> [YOUR TASK]: Copy out the part of the material that starts with the line containing "track (259, 378)" and runs through the end, with nothing changed.
[start of SUPPLIED MATERIAL]
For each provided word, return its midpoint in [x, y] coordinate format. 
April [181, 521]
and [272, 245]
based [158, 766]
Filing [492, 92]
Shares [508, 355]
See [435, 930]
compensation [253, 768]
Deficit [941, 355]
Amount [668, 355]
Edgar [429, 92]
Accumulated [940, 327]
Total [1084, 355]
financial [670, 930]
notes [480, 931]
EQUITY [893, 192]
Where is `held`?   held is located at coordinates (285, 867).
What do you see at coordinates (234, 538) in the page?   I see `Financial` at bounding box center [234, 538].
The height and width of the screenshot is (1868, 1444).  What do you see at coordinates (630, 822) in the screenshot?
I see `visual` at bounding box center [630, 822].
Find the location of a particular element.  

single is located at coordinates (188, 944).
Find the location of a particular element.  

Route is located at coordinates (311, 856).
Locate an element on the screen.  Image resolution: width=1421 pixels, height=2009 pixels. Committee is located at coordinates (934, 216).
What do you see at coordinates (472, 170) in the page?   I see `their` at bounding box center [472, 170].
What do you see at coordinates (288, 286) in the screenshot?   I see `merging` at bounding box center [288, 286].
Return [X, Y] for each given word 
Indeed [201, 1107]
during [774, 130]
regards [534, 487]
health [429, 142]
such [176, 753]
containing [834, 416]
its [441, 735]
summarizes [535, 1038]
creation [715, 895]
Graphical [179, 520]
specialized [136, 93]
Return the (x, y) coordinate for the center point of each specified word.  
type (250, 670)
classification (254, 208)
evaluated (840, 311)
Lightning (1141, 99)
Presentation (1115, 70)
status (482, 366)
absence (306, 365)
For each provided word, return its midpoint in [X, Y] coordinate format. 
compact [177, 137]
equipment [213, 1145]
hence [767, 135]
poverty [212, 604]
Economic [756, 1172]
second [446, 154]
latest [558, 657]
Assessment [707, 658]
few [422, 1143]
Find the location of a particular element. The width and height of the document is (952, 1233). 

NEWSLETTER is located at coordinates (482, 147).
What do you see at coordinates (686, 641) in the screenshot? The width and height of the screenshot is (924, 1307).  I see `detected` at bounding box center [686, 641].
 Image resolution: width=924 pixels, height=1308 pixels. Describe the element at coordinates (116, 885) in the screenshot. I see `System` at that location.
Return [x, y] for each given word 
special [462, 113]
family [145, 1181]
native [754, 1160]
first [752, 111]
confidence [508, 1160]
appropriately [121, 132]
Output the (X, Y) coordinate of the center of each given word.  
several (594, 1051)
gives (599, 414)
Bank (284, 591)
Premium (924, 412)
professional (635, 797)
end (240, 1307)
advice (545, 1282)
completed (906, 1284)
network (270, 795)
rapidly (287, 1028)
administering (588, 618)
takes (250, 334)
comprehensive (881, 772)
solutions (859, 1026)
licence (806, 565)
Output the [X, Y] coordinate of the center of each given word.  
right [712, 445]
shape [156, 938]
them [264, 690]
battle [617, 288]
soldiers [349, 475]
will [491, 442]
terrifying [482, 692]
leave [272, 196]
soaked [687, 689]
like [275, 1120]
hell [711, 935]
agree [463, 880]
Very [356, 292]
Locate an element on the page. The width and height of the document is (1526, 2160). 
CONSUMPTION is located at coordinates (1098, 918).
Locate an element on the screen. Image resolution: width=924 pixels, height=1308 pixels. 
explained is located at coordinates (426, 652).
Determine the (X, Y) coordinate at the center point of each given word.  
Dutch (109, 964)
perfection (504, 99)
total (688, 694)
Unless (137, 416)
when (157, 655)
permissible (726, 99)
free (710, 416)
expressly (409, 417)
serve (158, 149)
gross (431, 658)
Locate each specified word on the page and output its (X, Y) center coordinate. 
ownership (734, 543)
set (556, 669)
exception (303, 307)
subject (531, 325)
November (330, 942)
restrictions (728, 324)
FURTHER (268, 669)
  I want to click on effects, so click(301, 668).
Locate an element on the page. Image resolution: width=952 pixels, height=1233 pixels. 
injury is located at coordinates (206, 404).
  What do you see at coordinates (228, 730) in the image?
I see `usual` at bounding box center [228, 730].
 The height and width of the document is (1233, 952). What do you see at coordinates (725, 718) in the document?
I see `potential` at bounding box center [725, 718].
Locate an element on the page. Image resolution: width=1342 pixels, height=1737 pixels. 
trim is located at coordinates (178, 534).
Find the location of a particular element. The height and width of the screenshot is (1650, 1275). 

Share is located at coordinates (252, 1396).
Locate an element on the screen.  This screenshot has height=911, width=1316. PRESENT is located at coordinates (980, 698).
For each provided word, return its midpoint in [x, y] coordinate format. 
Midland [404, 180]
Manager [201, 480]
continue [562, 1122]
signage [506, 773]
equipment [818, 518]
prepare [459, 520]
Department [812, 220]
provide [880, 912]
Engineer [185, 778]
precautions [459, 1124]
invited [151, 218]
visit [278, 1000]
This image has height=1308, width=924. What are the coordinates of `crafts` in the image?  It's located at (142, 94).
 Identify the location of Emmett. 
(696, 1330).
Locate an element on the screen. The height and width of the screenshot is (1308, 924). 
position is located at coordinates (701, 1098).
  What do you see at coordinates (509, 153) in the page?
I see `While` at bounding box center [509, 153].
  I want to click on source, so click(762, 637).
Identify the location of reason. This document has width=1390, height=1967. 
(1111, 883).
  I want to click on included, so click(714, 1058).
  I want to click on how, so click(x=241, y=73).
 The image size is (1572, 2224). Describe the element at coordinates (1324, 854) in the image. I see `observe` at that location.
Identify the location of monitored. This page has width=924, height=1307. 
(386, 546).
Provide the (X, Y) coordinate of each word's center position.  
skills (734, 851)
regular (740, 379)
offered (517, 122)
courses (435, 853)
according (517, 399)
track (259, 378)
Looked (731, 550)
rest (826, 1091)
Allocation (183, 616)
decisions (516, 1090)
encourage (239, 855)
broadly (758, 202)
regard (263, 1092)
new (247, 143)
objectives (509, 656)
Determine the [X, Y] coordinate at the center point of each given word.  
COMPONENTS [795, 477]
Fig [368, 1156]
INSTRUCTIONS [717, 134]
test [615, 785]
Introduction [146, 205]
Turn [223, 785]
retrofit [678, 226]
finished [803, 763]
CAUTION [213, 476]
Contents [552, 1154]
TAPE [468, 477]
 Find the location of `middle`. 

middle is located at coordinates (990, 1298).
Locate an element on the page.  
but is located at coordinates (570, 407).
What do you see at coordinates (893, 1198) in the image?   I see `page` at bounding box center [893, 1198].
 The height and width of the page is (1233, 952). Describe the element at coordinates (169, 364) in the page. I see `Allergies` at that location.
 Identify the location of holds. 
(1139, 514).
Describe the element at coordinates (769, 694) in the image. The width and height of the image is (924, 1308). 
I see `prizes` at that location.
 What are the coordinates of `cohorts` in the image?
[end of SUPPLIED MATERIAL]
> [COMPLETED EXERCISE]:
track (259, 378)
Looked (731, 550)
rest (826, 1091)
Allocation (183, 616)
decisions (516, 1090)
encourage (239, 855)
broadly (758, 202)
regard (263, 1092)
new (247, 143)
objectives (509, 656)
Determine the [X, Y] coordinate at the center point of each given word.  
COMPONENTS [795, 477]
Fig [368, 1156]
INSTRUCTIONS [717, 134]
test [615, 785]
Introduction [146, 205]
Turn [223, 785]
retrofit [678, 226]
finished [803, 763]
CAUTION [213, 476]
Contents [552, 1154]
TAPE [468, 477]
 Find the location of `middle`. 

middle is located at coordinates (990, 1298).
Locate an element on the page.  
but is located at coordinates (570, 407).
What do you see at coordinates (893, 1198) in the image?   I see `page` at bounding box center [893, 1198].
 The height and width of the page is (1233, 952). Describe the element at coordinates (169, 364) in the page. I see `Allergies` at that location.
 Identify the location of holds. 
(1139, 514).
Describe the element at coordinates (769, 694) in the image. The width and height of the image is (924, 1308). 
I see `prizes` at that location.
 What are the coordinates of `cohorts` in the image?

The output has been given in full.